No entanto, ainda restam alguns mistérios cercando a vida de Christopher Marlowe e sua misteriosa morte quando tinha apenas 29 anos.
Intriga
A única imagem que possivelmente retrata Marlowe é uma pintura a óleo descoberta em 1952 no Colégio Corpus Christi, da Universidade de Cambridge, na Grã-Bretanha.
No quadro, está retratado um homem jovem, com roupas elegantes, cabelos longos e sorriso sedutor.
A pintura tem datas que coincidem com a idade de Marlowe e o ano em que se sabe que ele se formou na Universidade de Cambridge. Além disso, há um texto em latim: “Quod me nutrit me destruit” (“O que me nutre, me destrói”).

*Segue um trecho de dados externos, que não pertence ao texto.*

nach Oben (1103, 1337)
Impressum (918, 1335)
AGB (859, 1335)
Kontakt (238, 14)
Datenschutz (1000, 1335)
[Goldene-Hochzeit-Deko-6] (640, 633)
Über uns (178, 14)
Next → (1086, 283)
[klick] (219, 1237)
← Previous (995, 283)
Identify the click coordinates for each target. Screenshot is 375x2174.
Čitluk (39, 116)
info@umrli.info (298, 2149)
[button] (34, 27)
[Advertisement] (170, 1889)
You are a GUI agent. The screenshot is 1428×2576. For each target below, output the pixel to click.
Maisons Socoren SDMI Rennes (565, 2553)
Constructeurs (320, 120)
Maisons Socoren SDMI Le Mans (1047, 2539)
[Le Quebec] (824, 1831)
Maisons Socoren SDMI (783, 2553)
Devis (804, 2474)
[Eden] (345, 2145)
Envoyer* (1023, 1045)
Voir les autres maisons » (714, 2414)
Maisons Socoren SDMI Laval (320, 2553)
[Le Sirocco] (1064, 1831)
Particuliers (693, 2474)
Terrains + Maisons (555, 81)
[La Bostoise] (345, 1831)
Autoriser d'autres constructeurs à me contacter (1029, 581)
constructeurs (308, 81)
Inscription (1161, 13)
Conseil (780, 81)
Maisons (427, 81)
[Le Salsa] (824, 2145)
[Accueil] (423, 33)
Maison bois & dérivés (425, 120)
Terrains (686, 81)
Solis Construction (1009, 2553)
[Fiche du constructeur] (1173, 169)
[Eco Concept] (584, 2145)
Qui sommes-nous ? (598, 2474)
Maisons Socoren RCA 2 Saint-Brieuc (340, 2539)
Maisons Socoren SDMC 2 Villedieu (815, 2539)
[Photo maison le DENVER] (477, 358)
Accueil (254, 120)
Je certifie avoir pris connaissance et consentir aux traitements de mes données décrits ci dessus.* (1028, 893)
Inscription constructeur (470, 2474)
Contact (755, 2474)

O texto é sugestivo e acrescenta a sensação de ambiguidade do homem retratado, como se ele escondesse algo.
Tal mistério poderia ser uma ambivalência sexual, uma afiliação ao catolicismo (proibido na época) ou até mesmo que Marlowe era ateu.
Outra possibilidade é de que ele trabalhava para o serviço secreto da época. De qualquer forma, todas estas atividades eram consideradas clandestinas e perigosas naquele período.
O que se sabe é que Marlowe nasceu em fevereiro de 1564, o mesmo ano em que Shakespeare. Diferentemente do bardo, ele recebeu educação universitária em Cambridge.
Sua jornada como estudante, contudo, é bastante irregular. Marlowe faltava tanto às aulas que a instituição chegou a negar a entrega de seu diploma.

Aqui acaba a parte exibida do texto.